Copy out exactly the lines from the one containing "Click the Fluid Flow (Fluent) system icon" to the end of the records below, both included, and nothing else.

◆ DATASET RECORDS ◆
- Opening Delimiter -
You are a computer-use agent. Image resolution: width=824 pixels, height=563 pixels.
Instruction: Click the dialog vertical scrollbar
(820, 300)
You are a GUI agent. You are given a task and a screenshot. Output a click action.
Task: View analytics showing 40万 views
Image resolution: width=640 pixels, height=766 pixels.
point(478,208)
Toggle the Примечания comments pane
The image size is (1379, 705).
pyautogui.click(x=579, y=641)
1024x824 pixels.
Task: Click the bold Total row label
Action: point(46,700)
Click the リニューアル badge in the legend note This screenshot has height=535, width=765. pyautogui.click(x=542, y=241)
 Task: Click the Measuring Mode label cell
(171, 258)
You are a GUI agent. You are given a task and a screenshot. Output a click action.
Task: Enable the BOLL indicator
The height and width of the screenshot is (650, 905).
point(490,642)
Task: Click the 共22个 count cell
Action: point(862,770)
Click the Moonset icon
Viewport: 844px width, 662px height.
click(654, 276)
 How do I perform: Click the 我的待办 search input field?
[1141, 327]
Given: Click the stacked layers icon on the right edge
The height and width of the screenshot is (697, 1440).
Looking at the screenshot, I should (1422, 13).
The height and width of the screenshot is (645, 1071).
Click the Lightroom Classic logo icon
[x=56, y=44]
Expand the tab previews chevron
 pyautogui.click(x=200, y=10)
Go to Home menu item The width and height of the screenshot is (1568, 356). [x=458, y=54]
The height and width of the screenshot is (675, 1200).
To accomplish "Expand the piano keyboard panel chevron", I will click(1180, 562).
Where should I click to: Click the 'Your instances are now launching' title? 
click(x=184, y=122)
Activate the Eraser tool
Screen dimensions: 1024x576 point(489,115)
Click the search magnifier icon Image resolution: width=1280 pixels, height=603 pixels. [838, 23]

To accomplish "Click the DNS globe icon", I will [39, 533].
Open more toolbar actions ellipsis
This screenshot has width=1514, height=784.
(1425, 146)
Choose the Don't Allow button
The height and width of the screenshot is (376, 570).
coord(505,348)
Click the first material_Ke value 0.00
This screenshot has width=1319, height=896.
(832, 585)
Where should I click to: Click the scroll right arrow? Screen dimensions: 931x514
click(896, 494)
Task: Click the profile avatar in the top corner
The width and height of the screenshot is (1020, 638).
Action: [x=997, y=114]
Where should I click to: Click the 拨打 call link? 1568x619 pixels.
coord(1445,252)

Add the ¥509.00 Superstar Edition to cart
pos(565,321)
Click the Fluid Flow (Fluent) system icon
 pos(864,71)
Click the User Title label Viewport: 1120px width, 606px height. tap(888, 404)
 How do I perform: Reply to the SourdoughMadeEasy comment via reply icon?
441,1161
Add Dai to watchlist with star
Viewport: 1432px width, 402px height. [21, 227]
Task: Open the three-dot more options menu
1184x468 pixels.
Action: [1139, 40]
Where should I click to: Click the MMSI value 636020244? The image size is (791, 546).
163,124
- Closing Delimiter -
◆ WORKED SOLUTION ◆
Click the Fluid Flow (Fluent) system icon
 pos(864,71)
Click the User Title label Viewport: 1120px width, 606px height. tap(888, 404)
 How do I perform: Reply to the SourdoughMadeEasy comment via reply icon?
441,1161
Add Dai to watchlist with star
Viewport: 1432px width, 402px height. [21, 227]
Task: Open the three-dot more options menu
1184x468 pixels.
Action: [1139, 40]
Where should I click to: Click the MMSI value 636020244? The image size is (791, 546).
163,124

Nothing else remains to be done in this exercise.